Improvement in Cutaneous Lupus Erythematosus After Twenty Weeks of Belimumab Use: A Systematic Review and Meta‐Analysis

Objective Cutaneous lupus erythematosus (CLE), with or without systemic lupus erythematosus (SLE), can be debilitating and cause psychological distress. Belimumab, a monoclonal antibody that inhibits B cell activation, is a Federal Drug Administration–approved SLE medication, but less is known on its use in CLE. Moreover, the time to response after starting belimumab in CLE is unknown, which may lead to premature discontinuation in the absence of early perceivable benefits. Thus, the objectives of this meta‐analysis were to examine the efficacy of belimumab, as well as the time to response after starting belimumab in patients with CLE with or without SLE. Methods A comprehensive literature search was performed to include studies that examined clinical response in patients with CLE with or without SLE receiving belimumab. A clinical response at 52 weeks in belimumab users versus nonusers was summarized in a random‐effects model. Additionally, we calculated the pooled odds ratio (OR) for each consecutive 4‐week observation interval to identify time to a clinical response in CLE with or without SLE after starting belimumab. Results Among 747 screened studies, 14 were included.

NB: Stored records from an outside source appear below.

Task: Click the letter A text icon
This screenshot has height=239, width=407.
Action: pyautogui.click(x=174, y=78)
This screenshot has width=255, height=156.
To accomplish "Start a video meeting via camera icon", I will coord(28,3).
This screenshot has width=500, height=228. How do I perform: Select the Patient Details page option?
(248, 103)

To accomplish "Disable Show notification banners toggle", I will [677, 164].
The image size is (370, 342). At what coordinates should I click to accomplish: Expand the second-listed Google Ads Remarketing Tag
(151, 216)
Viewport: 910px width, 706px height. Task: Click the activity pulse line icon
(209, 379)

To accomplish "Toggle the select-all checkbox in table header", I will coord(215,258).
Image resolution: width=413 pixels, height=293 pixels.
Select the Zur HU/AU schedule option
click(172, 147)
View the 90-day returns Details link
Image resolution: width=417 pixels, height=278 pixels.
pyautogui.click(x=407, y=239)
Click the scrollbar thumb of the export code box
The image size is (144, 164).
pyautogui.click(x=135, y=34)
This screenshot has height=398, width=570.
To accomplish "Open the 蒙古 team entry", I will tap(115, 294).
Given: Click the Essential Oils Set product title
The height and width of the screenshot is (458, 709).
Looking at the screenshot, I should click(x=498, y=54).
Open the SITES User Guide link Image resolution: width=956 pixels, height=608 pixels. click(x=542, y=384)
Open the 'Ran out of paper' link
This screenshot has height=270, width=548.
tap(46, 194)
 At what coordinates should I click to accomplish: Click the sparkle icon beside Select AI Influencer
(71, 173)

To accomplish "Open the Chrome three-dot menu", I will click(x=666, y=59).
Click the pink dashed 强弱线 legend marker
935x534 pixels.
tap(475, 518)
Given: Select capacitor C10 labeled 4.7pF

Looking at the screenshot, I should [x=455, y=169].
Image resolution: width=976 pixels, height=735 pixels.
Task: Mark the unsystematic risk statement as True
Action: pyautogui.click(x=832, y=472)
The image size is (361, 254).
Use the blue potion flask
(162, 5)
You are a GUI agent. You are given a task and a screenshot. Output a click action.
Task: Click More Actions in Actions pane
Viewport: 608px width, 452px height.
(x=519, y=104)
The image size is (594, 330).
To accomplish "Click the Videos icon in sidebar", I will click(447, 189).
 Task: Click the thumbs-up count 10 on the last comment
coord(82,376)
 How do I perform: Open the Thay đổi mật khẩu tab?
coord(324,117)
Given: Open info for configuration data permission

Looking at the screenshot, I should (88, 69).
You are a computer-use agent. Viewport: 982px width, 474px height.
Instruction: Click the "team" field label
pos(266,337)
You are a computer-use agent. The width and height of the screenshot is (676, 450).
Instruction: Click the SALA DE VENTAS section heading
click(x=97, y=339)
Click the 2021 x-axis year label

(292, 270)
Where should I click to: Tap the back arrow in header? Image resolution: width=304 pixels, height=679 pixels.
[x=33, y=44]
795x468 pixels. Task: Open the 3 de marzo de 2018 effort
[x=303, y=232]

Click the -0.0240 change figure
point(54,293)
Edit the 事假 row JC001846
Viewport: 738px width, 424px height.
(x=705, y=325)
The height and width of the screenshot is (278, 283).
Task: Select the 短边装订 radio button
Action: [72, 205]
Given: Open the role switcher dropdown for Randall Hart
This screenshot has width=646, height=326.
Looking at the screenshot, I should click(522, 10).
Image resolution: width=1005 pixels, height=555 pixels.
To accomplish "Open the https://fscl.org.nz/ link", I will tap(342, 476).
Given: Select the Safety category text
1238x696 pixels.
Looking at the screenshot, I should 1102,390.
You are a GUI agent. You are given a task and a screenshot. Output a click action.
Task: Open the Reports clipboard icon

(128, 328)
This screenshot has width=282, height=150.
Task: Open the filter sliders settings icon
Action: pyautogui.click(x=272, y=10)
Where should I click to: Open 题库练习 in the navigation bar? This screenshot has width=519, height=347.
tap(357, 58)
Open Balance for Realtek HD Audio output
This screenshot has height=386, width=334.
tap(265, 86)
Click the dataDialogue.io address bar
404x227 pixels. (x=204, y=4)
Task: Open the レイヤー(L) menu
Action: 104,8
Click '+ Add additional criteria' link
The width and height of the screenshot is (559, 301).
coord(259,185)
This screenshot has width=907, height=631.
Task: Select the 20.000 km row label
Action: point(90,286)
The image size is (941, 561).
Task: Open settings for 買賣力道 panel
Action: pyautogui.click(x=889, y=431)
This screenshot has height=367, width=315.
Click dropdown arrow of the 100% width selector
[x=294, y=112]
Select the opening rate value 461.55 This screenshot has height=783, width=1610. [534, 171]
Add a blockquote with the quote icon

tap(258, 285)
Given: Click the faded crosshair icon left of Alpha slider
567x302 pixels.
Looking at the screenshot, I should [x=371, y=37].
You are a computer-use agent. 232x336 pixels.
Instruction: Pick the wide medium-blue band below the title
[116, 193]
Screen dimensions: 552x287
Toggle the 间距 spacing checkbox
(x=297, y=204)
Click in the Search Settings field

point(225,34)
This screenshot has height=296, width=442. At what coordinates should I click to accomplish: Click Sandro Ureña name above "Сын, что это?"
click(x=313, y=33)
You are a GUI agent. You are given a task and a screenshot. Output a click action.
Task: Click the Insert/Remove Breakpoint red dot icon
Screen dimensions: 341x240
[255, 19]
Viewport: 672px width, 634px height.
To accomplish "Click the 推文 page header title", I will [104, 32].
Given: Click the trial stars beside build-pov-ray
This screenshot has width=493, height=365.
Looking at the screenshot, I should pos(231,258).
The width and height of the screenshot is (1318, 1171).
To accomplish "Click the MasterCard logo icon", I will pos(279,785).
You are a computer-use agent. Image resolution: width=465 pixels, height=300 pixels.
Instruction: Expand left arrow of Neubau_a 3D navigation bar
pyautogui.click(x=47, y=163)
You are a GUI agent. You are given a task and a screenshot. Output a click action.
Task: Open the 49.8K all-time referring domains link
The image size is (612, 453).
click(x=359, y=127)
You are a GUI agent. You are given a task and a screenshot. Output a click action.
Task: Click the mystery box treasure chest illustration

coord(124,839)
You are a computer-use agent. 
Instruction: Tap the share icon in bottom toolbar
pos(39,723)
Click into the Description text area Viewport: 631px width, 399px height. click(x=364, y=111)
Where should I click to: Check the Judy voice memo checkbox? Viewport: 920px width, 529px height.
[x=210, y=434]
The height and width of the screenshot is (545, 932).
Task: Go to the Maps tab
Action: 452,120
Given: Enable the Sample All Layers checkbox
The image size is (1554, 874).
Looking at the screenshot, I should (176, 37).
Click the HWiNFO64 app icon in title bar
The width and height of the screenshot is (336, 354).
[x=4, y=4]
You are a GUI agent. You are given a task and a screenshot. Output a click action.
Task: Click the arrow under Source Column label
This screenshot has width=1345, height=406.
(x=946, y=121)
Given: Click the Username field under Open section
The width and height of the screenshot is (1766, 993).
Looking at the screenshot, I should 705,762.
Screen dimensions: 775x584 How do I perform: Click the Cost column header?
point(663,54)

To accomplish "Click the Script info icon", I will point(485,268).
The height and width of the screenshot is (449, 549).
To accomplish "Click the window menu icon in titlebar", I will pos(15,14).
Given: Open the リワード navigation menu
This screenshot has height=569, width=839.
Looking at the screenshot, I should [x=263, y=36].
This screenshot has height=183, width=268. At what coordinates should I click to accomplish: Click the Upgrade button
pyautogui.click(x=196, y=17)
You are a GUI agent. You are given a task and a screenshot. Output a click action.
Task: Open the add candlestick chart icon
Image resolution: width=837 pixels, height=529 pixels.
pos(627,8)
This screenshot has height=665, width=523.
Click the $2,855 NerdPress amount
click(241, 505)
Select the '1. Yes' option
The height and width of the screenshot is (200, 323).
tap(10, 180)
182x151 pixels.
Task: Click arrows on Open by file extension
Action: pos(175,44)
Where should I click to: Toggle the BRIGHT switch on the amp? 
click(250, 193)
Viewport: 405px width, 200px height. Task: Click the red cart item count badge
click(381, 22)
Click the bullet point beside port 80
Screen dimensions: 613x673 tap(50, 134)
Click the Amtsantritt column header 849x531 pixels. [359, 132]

The pooled odds of clinical response at 52 weeks in belimumab users were 44% higher compared to nonusers (OR 1.44 [95% confidence interval (95% CI) 1.20–1.74], I 2 = 0%). A clinical response was first noted after 20 weeks of starting belimumab (OR 1.35 [95% CI 1.01–1.81], I 2 = 0%), with a sustained clinical response through 1 year. Conclusion The findings support belimumab as an effective therapy for CLE with SLE. Likewise, the findings inform patient counseling regarding estimates of 20 weeks to achieve a response.